Filing your taxes electronically is certainly easier than doing so the old-fashioned way but taxpayers that used the tax preparation service eFile.com over the last few weeks could have been exposed to malware.
In a Reddit post from March 17, a number of eFile.com users voiced their concerns that the company’s website may have been hijacked after an SSL error message began appearing on the site.
The fake error message said that “The site can’t be reached” while warning users that the current version of their browser “uses an unsupported protocol." It also contained a link that eFile.com customers could use to update their browser.
At this time though, the full scope of the incident including how many eFile.com customers may have been successfully infected with malware is unknown. Likewise, the company has yet to release a statement on the matter.

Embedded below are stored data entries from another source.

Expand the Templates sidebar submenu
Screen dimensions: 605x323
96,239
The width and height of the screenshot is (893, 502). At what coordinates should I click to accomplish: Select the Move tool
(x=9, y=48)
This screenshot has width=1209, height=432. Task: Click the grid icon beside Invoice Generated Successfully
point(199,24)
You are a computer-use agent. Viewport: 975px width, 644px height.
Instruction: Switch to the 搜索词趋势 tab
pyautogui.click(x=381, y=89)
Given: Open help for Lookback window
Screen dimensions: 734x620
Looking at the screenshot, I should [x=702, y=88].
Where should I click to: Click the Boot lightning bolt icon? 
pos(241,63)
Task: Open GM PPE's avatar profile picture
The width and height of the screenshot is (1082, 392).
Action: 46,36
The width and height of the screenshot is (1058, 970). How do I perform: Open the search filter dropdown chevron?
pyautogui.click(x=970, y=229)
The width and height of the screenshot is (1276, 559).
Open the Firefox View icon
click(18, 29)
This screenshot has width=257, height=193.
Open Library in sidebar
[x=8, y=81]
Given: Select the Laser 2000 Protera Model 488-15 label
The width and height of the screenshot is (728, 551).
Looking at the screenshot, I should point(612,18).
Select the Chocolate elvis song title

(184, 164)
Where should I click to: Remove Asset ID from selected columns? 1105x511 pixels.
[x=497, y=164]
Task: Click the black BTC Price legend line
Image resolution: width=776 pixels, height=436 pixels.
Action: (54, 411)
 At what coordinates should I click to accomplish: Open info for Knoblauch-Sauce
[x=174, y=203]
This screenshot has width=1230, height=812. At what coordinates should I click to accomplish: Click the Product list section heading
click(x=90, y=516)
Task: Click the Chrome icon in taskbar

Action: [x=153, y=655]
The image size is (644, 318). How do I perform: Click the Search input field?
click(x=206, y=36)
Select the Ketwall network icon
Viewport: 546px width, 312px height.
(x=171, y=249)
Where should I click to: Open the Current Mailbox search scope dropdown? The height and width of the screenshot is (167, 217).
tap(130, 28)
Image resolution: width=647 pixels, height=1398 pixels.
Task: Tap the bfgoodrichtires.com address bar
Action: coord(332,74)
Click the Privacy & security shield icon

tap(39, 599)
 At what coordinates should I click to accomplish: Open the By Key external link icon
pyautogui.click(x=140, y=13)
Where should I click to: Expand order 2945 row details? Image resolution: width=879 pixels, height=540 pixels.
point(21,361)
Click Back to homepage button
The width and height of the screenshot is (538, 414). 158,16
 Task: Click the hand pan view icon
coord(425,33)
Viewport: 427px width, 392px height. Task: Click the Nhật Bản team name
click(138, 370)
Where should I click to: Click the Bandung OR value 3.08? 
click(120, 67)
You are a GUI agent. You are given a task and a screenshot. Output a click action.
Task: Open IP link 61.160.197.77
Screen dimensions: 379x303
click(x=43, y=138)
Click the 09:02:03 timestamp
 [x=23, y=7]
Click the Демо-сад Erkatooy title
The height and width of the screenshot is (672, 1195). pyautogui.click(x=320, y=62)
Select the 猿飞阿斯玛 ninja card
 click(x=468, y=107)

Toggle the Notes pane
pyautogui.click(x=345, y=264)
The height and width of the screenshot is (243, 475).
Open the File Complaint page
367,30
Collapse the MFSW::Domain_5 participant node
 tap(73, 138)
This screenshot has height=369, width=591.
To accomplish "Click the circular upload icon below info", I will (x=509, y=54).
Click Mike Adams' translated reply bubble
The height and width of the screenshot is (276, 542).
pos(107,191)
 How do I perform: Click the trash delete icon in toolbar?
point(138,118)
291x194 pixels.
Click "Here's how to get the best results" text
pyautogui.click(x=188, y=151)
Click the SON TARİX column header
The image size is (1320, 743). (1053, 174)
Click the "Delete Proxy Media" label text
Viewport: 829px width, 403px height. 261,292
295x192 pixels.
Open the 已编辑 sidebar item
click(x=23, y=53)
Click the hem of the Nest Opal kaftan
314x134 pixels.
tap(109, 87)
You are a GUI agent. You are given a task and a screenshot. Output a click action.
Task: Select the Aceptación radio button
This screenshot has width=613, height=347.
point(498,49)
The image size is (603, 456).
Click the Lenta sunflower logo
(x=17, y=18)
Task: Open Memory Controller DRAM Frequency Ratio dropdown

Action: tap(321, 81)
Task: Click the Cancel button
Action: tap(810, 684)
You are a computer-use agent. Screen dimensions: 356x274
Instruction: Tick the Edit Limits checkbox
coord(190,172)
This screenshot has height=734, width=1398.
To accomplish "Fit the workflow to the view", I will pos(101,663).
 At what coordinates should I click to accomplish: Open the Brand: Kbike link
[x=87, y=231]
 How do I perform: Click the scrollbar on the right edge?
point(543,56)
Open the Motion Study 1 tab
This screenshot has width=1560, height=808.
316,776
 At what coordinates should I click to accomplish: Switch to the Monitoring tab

However, the LockBit ransomware gang did say that it had hacked eFile.com back in January which would have given the cybercriminal group more than enough time to prepare and launch an attack on the company’s customers.
How to stay safe when filing your taxes online
If you did use eFile.com to prepare your tax return between March and April of this year, you may have accidentally installed malware on your Windows PC thinking your browser did require an update.
If this is the case, you can use the best antivirus software to thoroughly scan your system for any signs of a malware infection. It may also be worth signing up for one of the best identity theft protection services as they can help you regain lost funds in addition to recovering your identity.
Despite this recent attack on eFile.com, filing your taxes electronically is still the easiest way to do so for most people. However, you want to thoroughly research any tax service you plan on using and even if it costs a bit more, it’s worth going with a well-known provider like one from our list of the best tax software since so many personal and financial details are included when filing your taxes.
We’ll likely hear more about this incident once eFile.com decides to release a statement, though the company could be forced to issue a data breach notification to affected customers as well.